Mas foi no Egito onde mais levaram a sério esse esporte. Os caras tinham uma fixação especial na morte, e como é de costume do ser humano, quando ele não sabe absolutamente nada sobre algo, ele inventa. Escreveram muitas obras sobre o tema, algumas delas foram encontradas, compiladas e ganharam na modernidade um título bastante macabro: "Livro dos Mortos". E não se  escrevia sobre qualquer coisa há 3 mil anos do mesmo modo que fazem hoje em dia. 

Os egípcios inventaram um dos mais elaborados pensamentos sobre o pós-morte. Delimitaram como deviam ser feitos funerais, como o cadáver devia ser preparado, preservado e todos os cuidados para que o morto fosse considerado um sujeito bacana no mundo dos mortos. E como é do costume do ser humano, todos acreditaram. Se já é caro lidar com as funerárias hoje em dia, imagina no Egito, com todos esses requisitos.

Então, quanto mais rico e poderoso era o morto, maiores eram os cuidados funerários que o cadáver recebia. Ninguém era mais rico e poderoso que o faraó. Os empilhamentos de pedrinhas dos faraós se tornaram tão grandes, que isso motivou os mais diversos avanços na arquitetura, geometria, matemática e engenharia, para que os montinhos pudessem continuar cada vez maiores. O formato final e definitivo foi a pirâmide. A pirâmide é o gol-de-bicicleta-de-fora-da-área do empilhamento de pedrinhas. Com a diferença de que não tem como o jogador de futebol ser sepultado embaixo de seu gol de bicicleta, pois estes acontecimentos não ocupam o mesmo lugar no tempo.
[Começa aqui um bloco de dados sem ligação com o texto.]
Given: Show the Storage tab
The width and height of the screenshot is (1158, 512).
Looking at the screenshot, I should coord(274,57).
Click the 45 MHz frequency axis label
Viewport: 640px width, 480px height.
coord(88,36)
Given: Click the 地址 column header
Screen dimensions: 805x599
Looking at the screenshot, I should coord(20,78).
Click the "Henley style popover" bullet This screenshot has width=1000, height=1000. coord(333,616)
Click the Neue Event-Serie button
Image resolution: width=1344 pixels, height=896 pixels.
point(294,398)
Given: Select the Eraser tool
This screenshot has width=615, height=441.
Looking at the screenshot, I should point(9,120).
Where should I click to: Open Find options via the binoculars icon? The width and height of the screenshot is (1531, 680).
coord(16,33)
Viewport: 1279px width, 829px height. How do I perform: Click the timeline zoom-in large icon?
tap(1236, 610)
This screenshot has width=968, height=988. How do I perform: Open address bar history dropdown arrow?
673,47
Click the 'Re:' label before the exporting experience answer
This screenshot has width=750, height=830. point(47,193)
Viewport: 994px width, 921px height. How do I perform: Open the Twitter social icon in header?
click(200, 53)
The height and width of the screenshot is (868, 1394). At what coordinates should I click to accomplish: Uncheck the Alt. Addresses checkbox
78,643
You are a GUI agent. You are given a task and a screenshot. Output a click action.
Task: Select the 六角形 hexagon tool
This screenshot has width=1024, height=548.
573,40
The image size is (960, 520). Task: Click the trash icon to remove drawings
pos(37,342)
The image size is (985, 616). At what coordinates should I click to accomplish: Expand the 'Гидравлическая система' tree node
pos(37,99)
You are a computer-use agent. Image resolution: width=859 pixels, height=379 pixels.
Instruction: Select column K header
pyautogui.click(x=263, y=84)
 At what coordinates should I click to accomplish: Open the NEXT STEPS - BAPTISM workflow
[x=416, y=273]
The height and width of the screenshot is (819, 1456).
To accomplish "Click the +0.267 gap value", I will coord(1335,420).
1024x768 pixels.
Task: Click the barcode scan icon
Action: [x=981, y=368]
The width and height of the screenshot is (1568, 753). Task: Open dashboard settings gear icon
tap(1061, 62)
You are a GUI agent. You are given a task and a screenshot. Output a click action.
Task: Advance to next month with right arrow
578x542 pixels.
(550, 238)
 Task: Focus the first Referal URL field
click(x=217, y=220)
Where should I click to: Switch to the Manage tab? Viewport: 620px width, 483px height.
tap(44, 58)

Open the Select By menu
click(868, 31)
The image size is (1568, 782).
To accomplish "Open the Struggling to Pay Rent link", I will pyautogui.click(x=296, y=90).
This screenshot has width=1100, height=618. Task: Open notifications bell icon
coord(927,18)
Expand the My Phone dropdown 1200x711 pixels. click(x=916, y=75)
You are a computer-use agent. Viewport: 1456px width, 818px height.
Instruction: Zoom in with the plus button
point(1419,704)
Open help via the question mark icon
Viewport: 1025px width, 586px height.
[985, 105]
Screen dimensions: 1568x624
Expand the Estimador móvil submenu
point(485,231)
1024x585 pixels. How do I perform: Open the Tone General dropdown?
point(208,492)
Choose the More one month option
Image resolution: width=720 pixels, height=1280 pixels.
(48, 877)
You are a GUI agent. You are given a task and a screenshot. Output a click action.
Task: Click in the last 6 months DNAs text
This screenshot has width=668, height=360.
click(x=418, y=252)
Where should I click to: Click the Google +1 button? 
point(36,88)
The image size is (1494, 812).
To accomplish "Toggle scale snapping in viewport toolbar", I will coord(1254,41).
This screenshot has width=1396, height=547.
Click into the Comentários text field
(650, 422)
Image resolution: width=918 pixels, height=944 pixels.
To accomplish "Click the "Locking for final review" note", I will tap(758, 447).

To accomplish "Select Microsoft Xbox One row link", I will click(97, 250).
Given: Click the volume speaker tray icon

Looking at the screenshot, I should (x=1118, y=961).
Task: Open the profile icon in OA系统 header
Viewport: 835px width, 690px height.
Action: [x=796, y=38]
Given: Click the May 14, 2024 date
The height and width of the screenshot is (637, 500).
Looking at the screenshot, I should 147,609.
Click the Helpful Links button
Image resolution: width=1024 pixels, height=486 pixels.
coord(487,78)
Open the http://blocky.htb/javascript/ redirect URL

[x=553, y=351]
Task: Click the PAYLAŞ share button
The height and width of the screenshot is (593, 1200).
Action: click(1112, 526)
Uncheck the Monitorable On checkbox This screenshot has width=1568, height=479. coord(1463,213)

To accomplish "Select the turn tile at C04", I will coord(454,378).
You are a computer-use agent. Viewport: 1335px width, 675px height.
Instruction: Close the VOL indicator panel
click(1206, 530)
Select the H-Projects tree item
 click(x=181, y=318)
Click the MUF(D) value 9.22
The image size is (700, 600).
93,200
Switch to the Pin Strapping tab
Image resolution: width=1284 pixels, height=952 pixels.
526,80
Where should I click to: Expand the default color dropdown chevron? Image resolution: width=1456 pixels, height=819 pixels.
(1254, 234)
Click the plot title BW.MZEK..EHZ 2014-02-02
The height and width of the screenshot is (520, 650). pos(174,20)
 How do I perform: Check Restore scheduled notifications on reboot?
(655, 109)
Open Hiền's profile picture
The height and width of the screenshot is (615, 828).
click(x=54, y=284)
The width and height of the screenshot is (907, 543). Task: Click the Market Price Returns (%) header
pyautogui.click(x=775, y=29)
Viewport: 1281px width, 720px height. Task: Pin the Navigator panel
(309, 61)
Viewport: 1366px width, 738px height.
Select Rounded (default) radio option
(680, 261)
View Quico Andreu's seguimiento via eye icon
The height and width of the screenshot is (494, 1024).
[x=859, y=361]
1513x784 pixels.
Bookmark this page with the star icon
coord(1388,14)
Enfim, o jogo que começou com pedrinhas empilhadas na Pré-história, terminou quando finalmente os comentaristas esportivos reconheceram que ninguém era melhor nisso que o tal do Queóps. Depois de sua apelação literalmente monumental ao mandar construir aquela pirâmide, Queóps foi nomeado "o Pelé do empilhamento de pedrinhas" e parece que o pessoal perdeu um pouco o interesse em competir pelo título de melhor do mundo. 

Agora as competições são locais e pontuais. Há 4 mil anos não acontece uma copa do mundo do esporte. O que era uma indústria bilionária dos faraós, movimentando centenas de milhares de pedrinhas, engenheiros e escravos, entrou em recessão e se tornou somente... milionária, movimentando milhares de pedrinhas, engenheiros e escravos - talvez isso tenha provocado a queda do Egito.

Tudo isso porque há algumas dezenas de milhares de anos, alguém não soube por qual motivo seu companheiro de estupro havia caído inerte e inventou uma história na qual ele mesmo e os demais estupradores acreditaram prontamente.

Como na modernidade surgiram alguns esportes mais interessantes que empilhar pedrinhas para ver quem é mais rico,  a cremação tem ganhado cada vez mais popularidade. A filosofia surgiu na Grécia, e não no Egito, possivelmente porque lá a cremação era mais descolada que o enterro.